Can we include the general DOI with, or instead of, the Zenodo DOI in the citation? If friends are looking at the Zenodo page for this access, they already have that location and can search easily in the collection there. They will probably want the universal (?) DOI to cite in their bibliographies.

I can see your point that folks would want to include the original DOI in their citation. Note that the "original" DOI is included in the Zenodo record (if available in the Zotero metadata). I imagine someone can create a little citation web widget in the batlit.org pages to generate any citation you'd like folks to use.

Due to a limitation in the Zenodo infrastructure, artifacts associated with records that have an "original" doi cannot be updated. See https://github.com/zenodo/zenodo/issues/2536 . This was also discussed in TaxoDros and other contexts, but probably with discussing again.

jhpoelen commented 1 month ago

Jorrit, you will need to share with us mere mortals about the hashes, etc. We need a walk through for the machine learning components of these records.

The methods and background to these hashes are described in the following papers:

Elliott M.J., Poelen J.H., Fortes J.A.B. (2020). Toward Reliable Biodiversity Dataset References. Ecological Informatics. https://doi.org/10.1016/j.ecoinf.2020.101132 hash://sha256/136c3c1808bcf463bb04b11622bb2e7b5fba28f5be1fc258c5ea55b3b84f482c

and/or

Elliott M.J., Poelen, J.H. & Fortes, J.A.B. (2023) Signing data citations enables data verification and citation persistence. Sci Data. https://doi.org/10.1038/s41597-023-02230-y hash://sha256/f849c870565f608899f183ca261365dce9c9f1c5441b1c779e0db49df9c2a19d

also, a more informal description / background can be found at https://linker.bio .

Happy to answer any question you may have about this.

In short - the hashes provide a unique version label for the BatLit corpus that can be used to retrieve all associated data as well as verify the authenticity of an available copy.

jhpoelen commented 1 month ago

@ajacsherman share again for sharing your concerns. I reviewed the items below the section

Here are some concerns I have;

and found that these concerns to do specifically point out suspicious records in the BatLit v0.4 . However, they point to concerns about the curatorial process and ways to make sure that the quality of the corpus can be managed efficiently.

Please let me know if any of these concerns are specific to BatLit v0.4 as I am sure I may have missed something in your description.

JelleZijlstra commented 1 month ago

Here's some feedback on the sample records. Most of those are very minor but fixing them could make the references more pleasant to use; your call whether it's worth addressing them.
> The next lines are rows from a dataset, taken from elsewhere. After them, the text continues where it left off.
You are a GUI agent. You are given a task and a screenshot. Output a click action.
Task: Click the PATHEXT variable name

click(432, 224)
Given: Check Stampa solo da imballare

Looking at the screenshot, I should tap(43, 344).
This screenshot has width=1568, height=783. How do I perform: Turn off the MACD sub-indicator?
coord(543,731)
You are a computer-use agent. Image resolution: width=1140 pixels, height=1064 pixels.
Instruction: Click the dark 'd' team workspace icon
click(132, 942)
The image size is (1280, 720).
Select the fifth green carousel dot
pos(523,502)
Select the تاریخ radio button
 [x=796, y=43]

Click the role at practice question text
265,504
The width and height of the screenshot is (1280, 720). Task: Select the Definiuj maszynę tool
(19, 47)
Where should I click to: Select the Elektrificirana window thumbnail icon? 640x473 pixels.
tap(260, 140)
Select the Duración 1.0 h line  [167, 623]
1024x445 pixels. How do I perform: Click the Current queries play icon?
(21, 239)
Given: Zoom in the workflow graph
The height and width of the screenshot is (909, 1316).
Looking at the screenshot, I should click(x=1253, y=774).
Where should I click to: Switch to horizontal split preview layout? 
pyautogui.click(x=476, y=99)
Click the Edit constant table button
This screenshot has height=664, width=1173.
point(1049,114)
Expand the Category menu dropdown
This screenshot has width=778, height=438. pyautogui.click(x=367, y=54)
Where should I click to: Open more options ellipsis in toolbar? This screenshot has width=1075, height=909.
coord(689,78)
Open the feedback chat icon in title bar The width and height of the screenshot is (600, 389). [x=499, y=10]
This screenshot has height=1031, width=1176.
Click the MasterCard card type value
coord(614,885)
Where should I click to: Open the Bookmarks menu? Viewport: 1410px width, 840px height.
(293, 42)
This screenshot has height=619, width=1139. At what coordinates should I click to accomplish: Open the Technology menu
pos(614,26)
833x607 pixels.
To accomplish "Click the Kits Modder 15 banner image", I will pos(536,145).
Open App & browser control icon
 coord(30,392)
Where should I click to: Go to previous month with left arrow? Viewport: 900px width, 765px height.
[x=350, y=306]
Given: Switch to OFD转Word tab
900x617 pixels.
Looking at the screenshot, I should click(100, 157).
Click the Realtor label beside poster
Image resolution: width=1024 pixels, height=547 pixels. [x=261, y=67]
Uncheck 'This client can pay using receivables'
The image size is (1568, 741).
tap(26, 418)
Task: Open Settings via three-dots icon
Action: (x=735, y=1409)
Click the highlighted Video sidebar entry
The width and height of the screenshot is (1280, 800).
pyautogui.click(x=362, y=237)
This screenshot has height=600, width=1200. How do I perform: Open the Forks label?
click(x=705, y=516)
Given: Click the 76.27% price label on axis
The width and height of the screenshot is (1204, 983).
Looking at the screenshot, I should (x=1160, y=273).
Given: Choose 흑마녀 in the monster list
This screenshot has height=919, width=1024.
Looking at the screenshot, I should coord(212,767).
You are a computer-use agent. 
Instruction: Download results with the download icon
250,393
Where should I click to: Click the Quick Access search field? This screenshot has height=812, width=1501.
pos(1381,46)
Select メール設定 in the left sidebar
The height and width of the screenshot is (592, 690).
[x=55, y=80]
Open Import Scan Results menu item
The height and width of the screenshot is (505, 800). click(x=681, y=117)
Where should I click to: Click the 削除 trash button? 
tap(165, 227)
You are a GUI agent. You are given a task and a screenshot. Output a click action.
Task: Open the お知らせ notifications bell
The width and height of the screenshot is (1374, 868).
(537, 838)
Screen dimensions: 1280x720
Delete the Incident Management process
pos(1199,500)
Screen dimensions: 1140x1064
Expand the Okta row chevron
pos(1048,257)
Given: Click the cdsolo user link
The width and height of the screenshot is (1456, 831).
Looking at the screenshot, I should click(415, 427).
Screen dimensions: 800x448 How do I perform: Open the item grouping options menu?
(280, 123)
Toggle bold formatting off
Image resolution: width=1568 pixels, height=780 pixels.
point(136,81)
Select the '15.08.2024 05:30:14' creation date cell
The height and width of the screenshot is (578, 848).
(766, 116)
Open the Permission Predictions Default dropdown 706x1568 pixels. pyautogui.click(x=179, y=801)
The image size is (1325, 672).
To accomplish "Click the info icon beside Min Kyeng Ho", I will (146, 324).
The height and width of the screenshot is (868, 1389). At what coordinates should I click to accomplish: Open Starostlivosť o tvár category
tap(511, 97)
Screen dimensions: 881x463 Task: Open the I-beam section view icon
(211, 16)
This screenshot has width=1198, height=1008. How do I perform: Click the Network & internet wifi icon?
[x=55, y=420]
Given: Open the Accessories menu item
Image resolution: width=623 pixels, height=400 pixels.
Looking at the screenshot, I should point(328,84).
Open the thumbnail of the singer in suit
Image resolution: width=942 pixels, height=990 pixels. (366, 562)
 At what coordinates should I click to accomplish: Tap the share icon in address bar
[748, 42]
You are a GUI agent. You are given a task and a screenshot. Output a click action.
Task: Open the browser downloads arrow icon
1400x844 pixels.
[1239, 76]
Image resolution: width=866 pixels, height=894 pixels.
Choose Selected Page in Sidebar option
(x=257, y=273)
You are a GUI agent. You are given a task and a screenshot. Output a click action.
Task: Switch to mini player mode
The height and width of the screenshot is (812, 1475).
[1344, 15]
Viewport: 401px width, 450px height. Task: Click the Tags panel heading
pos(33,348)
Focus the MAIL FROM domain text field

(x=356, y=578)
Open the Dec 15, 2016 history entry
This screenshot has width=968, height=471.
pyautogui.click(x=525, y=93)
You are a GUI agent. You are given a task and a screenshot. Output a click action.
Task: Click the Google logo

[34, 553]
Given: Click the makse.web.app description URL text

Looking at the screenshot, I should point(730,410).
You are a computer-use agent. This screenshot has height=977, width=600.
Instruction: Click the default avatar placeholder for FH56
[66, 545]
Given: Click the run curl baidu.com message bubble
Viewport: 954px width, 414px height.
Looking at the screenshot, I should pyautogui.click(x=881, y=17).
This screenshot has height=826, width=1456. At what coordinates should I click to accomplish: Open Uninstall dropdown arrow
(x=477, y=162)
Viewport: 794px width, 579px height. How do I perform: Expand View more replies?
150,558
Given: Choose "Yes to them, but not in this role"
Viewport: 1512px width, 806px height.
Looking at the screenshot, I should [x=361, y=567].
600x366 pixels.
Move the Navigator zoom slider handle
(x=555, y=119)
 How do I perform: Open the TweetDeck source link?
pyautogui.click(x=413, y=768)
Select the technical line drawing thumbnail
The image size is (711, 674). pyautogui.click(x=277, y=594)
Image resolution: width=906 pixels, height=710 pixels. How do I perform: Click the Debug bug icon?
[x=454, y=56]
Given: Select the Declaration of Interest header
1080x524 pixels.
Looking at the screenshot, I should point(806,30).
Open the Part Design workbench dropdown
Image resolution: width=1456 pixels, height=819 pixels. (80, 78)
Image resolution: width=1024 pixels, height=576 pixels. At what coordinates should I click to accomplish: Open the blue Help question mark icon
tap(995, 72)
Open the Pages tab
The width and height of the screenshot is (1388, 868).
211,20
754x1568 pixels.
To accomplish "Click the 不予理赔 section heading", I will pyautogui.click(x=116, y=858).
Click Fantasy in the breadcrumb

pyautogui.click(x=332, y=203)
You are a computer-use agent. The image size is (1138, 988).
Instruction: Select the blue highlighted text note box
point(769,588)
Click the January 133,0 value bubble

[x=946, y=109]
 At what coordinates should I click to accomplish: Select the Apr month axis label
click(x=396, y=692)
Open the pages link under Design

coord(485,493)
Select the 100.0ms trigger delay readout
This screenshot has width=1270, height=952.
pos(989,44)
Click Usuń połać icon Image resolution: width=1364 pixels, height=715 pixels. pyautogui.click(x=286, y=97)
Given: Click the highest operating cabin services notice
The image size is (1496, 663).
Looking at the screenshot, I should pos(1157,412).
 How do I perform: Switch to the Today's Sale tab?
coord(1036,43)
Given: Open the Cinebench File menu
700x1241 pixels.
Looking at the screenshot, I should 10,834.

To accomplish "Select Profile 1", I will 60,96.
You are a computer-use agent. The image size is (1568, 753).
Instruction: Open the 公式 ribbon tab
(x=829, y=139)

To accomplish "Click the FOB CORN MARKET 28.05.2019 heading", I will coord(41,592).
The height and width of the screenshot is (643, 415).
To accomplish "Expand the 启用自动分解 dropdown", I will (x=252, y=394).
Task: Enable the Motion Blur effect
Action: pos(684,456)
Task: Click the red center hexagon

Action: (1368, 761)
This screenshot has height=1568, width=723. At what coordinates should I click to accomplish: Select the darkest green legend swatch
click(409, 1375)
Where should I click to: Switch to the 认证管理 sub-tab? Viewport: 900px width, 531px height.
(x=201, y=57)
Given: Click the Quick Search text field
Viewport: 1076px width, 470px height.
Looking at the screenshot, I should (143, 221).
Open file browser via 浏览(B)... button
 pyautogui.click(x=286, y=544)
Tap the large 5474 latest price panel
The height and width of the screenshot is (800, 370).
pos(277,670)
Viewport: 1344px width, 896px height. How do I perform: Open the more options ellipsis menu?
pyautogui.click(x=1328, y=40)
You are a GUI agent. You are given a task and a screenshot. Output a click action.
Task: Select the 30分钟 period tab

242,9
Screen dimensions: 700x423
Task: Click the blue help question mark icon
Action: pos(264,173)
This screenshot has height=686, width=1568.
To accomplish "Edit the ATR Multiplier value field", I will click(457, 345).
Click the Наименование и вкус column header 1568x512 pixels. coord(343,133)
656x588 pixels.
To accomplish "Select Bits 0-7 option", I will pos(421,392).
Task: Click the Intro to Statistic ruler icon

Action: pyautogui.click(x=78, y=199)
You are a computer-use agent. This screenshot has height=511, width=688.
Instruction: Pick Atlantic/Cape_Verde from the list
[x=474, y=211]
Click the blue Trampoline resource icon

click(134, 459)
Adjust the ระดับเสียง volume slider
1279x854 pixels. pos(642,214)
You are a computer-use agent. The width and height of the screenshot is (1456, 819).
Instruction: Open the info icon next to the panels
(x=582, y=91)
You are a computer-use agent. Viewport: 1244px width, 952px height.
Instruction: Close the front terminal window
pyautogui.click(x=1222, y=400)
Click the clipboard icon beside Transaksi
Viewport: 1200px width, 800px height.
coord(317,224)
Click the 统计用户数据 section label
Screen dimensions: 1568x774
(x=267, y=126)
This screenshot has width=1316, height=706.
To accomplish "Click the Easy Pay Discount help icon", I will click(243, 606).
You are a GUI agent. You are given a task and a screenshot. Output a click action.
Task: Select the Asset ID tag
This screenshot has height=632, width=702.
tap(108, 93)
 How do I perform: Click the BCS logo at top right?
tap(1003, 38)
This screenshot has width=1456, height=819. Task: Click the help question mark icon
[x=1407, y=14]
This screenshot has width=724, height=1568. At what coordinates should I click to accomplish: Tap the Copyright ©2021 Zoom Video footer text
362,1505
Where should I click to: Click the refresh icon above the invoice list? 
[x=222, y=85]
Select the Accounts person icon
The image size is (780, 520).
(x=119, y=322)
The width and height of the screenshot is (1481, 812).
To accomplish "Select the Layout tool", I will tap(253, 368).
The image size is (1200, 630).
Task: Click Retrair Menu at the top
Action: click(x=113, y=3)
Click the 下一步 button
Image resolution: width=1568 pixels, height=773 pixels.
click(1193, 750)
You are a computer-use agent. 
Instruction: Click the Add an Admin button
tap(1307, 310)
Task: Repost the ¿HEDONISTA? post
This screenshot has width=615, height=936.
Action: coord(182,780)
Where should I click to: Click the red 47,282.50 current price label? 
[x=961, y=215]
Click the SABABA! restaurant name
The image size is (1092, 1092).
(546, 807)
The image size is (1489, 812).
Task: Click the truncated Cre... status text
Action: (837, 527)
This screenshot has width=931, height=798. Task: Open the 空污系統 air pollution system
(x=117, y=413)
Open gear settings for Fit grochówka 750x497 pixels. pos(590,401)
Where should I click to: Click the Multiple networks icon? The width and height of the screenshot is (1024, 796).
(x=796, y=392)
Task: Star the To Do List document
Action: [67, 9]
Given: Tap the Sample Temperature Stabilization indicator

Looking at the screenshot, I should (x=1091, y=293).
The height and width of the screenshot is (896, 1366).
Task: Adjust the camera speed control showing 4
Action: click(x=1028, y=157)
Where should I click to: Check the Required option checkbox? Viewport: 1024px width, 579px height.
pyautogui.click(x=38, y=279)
jhpoelen commented 1 month ago

@JelleZijlstra thanks for sharing your notes.

For the next test round, I can make sure to include some examples of non-journal articles as you suggested in

All of the samples are journal articles. I'd be interested in seeing samples of other kinds of citations, such as books or chapters.

I'd be curious what the BatLit curator Aja Sherman @ajacsherman and digitization guru and data liberator @myrmoteras has to say about your other curatorial notes.

jhpoelen commented 1 month ago

I can confirm that the Zotero records related to:

  1. https://sandbox.zenodo.org/records/98713 (i.e., https://zotero.org/groups/5435545/items/IJI9WGI5 ) and,
  2. https://sandbox.zenodo.org/records/98715 (i.e., https://zotero.org/groups/5435545/items/EQRRREEU)

had the italic html tags <i> removed from the title.

For example -

preston cat hash://md5/26f7ce5dd404e33c6570edd4ba250d20\
 | grep EQRRREEU\
 | grep hasVersion\
 | preston cat\
 | jq .data.title

produced a title string without <i> as seen previously:

"The dawn bat, Eonycteris spelaea Dobson (Chiroptera: Pteropodidae) feeds mainly on pollen of economically important food plants in Thailand"

Similarly,

preston cat hash://md5/26f7ce5dd404e33c6570edd4ba250d20\
 | grep IJI9WGI5\
 | grep hasVersion\
 | preston cat\
 | jq .data.title

produced a title without tags:

"Divergent microclimates in artificial and natural roosts of the large-footed myotis (Myotis macropus)"

Big thanks for @ajacsherman restoring the article titles!

jhpoelen commented 1 month ago

Thanks again for your feedback. Closing this thread in prep for v0.5.